Report: Trump's budget eliminates Sea Grant
The Trump administration appears ready to gut parts of the federal budget aimed at protecting waterways, conducting research and educating the public on environmental issues — including entirely eliminating funding for the Sea Grant program across the U.S.
The Sea Grant cut was unveiled Saturday by a Washington Post story that quotes an unnamed source who provided an Office of Management and Budget document.
If accurate, the elimination of Sea Grant's $76 million annual budget would be part of huge cuts in funding for research and outreach arms of the National Oceanic and Atmospheric Administration, a division of the U.S. Commerce Department.
The cuts target programs that deal with conservation, restoration, climate change and other environmental issues, especially research and public education.
The Commerce Department faces an overall 18 percent budget cut. But the pain wouldn't be evenly spread, the report notes. The National Weather Service, another branch of NOAA, would face a 5 percent budget cut while all Sea Grant funding would be cut. NOAA's Office of Oceanic and Atmospheric Research would face a 26 percent cut and its satellite research division, which is extensively used to document climate change, faces a 22 percent budget cut.
The administration has promised to release its official budget proposal next week. The cuts aren't a done deal because the president's budget must go through Congress which will likely make changes as each agency budget is examined.
Sea Grant is a federally funded program on 33 university campuses across the nation but includes a combined 300 institutions and 3,000 scientists. The effort started in 1966, and the network conducts education, training and extension projects geared toward the conservation and practical use of the coasts, the Great Lakes and other marine areas.
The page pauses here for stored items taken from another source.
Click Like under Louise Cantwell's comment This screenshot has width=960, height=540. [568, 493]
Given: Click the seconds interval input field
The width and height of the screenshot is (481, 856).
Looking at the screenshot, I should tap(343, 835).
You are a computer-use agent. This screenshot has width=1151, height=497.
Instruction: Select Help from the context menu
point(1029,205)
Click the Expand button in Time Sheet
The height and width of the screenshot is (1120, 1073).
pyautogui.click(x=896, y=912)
Nationally, NOAA reported earlier this month that Sea Grant helped develop or sustain 2,906 businesses in 2016.
In the Northland, Minnesota Sea Grant has been active in invasive-species research, education and prevention. The Minnesota Sea Grant office has about 20 staff and is based at the University of Minnesota Duluth campus. It gets about $1 million in federal money with another $300,000 in state money.
But because the state money is contingent on federal funding, "the federal funding drives the program," said John Downing, director of Minnesota Sea Grant. Losing the Sea Grant program would be a huge blow for efforts to protect Lake Superior, he noted.
"Lake Superior is 10 percent of the world's surface fresh water ... and water is now the most important strategic resource on the planet," Downing said.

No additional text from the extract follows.